_Problem details_
Exactly the lines from the beginning of the material to the line with "Flop Industries (45, 1300)" are to be repeated, both ends included.

_The data_
+++

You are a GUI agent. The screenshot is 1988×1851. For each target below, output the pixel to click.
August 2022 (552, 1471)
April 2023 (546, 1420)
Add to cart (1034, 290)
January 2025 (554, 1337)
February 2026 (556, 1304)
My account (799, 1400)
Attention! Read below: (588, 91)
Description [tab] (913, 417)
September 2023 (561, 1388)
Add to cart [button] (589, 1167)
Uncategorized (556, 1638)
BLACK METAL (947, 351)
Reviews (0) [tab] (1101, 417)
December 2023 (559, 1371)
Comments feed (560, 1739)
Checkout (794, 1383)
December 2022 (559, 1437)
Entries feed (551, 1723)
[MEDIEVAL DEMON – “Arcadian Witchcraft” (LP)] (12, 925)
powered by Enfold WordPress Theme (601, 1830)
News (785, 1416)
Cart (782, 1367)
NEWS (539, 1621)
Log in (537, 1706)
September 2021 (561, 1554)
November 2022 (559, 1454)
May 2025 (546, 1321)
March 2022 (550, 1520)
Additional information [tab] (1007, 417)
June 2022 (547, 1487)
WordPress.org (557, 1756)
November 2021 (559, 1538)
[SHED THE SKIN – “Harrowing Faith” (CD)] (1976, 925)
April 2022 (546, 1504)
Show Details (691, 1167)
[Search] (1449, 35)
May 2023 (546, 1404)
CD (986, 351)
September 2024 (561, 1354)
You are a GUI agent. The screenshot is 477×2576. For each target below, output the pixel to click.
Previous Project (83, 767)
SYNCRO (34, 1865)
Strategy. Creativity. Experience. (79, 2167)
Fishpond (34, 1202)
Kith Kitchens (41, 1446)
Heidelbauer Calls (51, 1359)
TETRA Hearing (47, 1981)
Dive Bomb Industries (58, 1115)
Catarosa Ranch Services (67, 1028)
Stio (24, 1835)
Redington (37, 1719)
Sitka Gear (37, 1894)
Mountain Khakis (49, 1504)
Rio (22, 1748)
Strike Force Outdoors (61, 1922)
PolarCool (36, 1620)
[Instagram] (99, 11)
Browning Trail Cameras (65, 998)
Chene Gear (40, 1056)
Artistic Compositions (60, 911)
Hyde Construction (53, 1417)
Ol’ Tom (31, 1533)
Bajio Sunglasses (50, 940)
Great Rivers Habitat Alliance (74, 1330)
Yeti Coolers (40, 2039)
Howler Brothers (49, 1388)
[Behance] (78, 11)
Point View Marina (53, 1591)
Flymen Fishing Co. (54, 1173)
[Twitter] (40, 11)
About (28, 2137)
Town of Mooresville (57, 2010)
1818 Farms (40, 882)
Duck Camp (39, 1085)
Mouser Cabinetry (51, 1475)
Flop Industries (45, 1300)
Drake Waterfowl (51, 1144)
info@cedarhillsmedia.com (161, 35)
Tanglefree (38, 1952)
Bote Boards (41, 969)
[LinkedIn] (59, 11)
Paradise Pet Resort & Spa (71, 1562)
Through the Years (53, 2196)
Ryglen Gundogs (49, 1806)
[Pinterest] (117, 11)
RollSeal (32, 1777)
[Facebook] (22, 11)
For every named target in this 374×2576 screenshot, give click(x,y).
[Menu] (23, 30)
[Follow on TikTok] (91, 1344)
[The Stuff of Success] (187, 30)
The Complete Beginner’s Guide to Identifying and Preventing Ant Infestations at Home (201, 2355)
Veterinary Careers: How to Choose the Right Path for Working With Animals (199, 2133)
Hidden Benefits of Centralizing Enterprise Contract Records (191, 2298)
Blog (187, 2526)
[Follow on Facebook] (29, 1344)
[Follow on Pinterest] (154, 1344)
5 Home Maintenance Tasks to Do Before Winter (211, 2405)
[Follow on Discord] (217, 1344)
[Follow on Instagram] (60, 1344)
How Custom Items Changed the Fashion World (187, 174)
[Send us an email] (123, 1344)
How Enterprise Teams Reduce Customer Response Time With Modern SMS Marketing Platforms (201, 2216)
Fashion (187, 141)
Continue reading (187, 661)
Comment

+++

_Answer_
You are a GUI agent. The screenshot is 1988×1851. For each target below, output the pixel to click.
August 2022 (552, 1471)
April 2023 (546, 1420)
Add to cart (1034, 290)
January 2025 (554, 1337)
February 2026 (556, 1304)
My account (799, 1400)
Attention! Read below: (588, 91)
Description [tab] (913, 417)
September 2023 (561, 1388)
Add to cart [button] (589, 1167)
Uncategorized (556, 1638)
BLACK METAL (947, 351)
Reviews (0) [tab] (1101, 417)
December 2023 (559, 1371)
Comments feed (560, 1739)
Checkout (794, 1383)
December 2022 (559, 1437)
Entries feed (551, 1723)
[MEDIEVAL DEMON – “Arcadian Witchcraft” (LP)] (12, 925)
powered by Enfold WordPress Theme (601, 1830)
News (785, 1416)
Cart (782, 1367)
NEWS (539, 1621)
Log in (537, 1706)
September 2021 (561, 1554)
November 2022 (559, 1454)
May 2025 (546, 1321)
March 2022 (550, 1520)
Additional information [tab] (1007, 417)
June 2022 (547, 1487)
WordPress.org (557, 1756)
November 2021 (559, 1538)
[SHED THE SKIN – “Harrowing Faith” (CD)] (1976, 925)
April 2022 (546, 1504)
Show Details (691, 1167)
[Search] (1449, 35)
May 2023 (546, 1404)
CD (986, 351)
September 2024 (561, 1354)
You are a GUI agent. The screenshot is 477×2576. For each target below, output the pixel to click.
Previous Project (83, 767)
SYNCRO (34, 1865)
Strategy. Creativity. Experience. (79, 2167)
Fishpond (34, 1202)
Kith Kitchens (41, 1446)
Heidelbauer Calls (51, 1359)
TETRA Hearing (47, 1981)
Dive Bomb Industries (58, 1115)
Catarosa Ranch Services (67, 1028)
Stio (24, 1835)
Redington (37, 1719)
Sitka Gear (37, 1894)
Mountain Khakis (49, 1504)
Rio (22, 1748)
Strike Force Outdoors (61, 1922)
PolarCool (36, 1620)
[Instagram] (99, 11)
Browning Trail Cameras (65, 998)
Chene Gear (40, 1056)
Artistic Compositions (60, 911)
Hyde Construction (53, 1417)
Ol’ Tom (31, 1533)
Bajio Sunglasses (50, 940)
Great Rivers Habitat Alliance (74, 1330)
Yeti Coolers (40, 2039)
Howler Brothers (49, 1388)
[Behance] (78, 11)
Point View Marina (53, 1591)
Flymen Fishing Co. (54, 1173)
[Twitter] (40, 11)
About (28, 2137)
Town of Mooresville (57, 2010)
1818 Farms (40, 882)
Duck Camp (39, 1085)
Mouser Cabinetry (51, 1475)
Flop Industries (45, 1300)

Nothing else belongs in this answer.